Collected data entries
————————

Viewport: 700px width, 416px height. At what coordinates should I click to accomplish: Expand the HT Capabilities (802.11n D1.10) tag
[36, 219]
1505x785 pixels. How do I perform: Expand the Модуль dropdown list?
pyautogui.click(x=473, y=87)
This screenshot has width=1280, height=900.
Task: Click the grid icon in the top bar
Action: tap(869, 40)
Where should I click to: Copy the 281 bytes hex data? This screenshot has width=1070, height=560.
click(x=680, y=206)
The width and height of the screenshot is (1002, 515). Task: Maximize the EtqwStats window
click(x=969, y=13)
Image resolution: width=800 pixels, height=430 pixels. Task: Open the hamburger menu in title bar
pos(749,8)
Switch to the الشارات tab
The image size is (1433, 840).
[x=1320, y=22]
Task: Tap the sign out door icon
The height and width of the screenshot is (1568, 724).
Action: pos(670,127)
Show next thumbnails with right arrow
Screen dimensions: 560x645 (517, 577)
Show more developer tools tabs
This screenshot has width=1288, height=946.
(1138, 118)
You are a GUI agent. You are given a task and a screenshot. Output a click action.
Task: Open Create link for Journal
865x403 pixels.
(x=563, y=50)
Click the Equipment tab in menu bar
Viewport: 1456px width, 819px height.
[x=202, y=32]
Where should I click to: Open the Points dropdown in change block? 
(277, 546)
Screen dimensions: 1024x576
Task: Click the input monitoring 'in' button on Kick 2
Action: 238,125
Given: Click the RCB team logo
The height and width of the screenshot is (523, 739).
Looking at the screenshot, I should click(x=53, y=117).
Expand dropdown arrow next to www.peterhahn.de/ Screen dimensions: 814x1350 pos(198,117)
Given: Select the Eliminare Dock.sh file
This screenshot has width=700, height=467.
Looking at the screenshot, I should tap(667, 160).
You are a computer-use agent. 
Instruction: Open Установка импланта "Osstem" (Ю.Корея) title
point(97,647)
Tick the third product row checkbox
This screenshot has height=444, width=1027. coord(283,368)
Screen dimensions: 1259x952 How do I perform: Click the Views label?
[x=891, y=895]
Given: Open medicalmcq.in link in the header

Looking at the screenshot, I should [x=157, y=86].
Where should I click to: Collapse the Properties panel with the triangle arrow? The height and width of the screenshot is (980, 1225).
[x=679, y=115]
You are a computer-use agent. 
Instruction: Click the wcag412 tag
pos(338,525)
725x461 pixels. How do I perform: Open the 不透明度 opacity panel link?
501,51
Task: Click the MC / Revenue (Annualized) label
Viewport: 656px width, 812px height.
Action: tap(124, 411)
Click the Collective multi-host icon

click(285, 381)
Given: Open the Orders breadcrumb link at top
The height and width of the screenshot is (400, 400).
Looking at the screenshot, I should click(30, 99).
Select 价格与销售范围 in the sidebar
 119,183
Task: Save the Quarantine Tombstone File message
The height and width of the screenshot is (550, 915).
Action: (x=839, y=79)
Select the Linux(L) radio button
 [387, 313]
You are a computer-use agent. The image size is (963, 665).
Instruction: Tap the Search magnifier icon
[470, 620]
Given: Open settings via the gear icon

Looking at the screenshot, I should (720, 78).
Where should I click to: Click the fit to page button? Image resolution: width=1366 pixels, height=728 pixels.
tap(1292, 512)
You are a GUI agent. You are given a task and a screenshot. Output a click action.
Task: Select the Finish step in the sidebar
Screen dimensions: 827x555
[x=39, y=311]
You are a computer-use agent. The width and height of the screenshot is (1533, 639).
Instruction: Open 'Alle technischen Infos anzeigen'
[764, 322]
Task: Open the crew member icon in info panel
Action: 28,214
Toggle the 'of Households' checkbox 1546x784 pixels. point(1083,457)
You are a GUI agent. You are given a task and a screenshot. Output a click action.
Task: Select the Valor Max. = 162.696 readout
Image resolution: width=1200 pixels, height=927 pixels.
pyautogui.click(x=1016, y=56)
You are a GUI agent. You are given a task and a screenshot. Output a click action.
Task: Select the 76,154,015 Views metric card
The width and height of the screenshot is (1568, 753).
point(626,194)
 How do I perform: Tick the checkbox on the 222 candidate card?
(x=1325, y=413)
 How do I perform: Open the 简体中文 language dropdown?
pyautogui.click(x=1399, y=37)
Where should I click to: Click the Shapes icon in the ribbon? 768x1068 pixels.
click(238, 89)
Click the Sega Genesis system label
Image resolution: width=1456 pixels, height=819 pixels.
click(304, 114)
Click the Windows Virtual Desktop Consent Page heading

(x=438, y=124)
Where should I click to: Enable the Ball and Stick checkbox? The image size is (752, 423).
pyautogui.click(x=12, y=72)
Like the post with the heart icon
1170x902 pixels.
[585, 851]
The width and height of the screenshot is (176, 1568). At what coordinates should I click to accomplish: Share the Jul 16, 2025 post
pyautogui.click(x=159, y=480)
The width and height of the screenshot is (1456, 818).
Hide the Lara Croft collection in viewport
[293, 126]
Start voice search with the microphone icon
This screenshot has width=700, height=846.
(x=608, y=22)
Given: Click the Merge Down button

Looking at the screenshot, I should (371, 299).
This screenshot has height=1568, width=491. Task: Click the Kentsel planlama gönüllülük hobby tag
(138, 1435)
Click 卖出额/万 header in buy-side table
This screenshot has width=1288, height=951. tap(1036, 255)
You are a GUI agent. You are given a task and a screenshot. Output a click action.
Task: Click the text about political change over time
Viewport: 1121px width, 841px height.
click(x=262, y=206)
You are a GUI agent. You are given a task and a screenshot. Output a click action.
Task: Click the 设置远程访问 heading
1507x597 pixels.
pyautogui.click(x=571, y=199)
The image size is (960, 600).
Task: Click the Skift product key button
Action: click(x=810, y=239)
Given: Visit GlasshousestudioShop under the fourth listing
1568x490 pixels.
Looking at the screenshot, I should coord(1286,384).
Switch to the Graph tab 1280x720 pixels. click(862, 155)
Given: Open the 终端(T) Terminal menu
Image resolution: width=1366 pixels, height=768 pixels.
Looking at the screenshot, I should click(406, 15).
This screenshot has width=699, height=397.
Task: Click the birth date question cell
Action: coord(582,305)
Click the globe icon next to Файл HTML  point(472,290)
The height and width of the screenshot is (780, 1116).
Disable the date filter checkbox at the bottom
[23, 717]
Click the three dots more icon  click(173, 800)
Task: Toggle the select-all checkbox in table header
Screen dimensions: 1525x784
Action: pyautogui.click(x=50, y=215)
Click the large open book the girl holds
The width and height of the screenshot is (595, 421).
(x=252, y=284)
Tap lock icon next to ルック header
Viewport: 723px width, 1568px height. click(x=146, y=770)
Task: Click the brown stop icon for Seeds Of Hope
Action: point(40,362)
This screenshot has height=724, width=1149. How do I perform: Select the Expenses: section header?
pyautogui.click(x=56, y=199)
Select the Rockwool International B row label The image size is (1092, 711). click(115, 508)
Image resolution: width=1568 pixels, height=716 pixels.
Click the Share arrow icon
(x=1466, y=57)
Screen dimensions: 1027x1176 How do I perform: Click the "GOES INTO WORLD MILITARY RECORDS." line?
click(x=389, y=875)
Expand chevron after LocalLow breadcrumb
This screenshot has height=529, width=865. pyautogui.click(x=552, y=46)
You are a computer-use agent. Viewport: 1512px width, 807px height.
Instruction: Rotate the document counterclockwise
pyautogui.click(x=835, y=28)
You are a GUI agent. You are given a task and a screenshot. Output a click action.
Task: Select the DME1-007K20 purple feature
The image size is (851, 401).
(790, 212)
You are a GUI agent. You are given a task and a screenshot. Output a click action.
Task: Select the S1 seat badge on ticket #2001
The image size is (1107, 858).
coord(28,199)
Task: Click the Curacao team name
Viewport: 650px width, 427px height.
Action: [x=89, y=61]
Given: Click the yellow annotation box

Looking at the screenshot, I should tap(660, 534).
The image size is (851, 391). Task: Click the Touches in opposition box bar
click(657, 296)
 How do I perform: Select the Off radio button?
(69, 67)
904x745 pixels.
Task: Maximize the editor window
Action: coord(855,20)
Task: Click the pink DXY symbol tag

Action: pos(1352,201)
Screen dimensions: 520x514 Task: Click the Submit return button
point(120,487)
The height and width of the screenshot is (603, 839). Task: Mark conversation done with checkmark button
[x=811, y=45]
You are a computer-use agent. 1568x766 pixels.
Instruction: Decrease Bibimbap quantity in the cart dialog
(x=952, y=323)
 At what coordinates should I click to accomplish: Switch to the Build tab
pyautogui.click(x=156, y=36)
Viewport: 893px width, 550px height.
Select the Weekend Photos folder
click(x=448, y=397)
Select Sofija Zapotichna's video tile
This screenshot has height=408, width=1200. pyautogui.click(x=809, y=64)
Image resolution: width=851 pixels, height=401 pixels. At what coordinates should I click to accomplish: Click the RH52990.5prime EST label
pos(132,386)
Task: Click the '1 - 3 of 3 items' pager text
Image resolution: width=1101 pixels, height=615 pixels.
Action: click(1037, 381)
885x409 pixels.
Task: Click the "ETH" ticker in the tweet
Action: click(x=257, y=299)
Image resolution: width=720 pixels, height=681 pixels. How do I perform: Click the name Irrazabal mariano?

————————

In your answer, include only the lines above starting at the line that holds "Task: Click the Curacao team name" and ending at the line that holds "Task: Click the '1 - 3 of 3 items' pager text", copied exactly.

Task: Click the Curacao team name
Viewport: 650px width, 427px height.
Action: [x=89, y=61]
Given: Click the yellow annotation box

Looking at the screenshot, I should tap(660, 534).
The image size is (851, 391). Task: Click the Touches in opposition box bar
click(657, 296)
 How do I perform: Select the Off radio button?
(69, 67)
904x745 pixels.
Task: Maximize the editor window
Action: coord(855,20)
Task: Click the pink DXY symbol tag

Action: pos(1352,201)
Screen dimensions: 520x514 Task: Click the Submit return button
point(120,487)
The height and width of the screenshot is (603, 839). Task: Mark conversation done with checkmark button
[x=811, y=45]
You are a computer-use agent. 1568x766 pixels.
Instruction: Decrease Bibimbap quantity in the cart dialog
(x=952, y=323)
 At what coordinates should I click to accomplish: Switch to the Build tab
pyautogui.click(x=156, y=36)
Viewport: 893px width, 550px height.
Select the Weekend Photos folder
click(x=448, y=397)
Select Sofija Zapotichna's video tile
This screenshot has height=408, width=1200. pyautogui.click(x=809, y=64)
Image resolution: width=851 pixels, height=401 pixels. At what coordinates should I click to accomplish: Click the RH52990.5prime EST label
pos(132,386)
Task: Click the '1 - 3 of 3 items' pager text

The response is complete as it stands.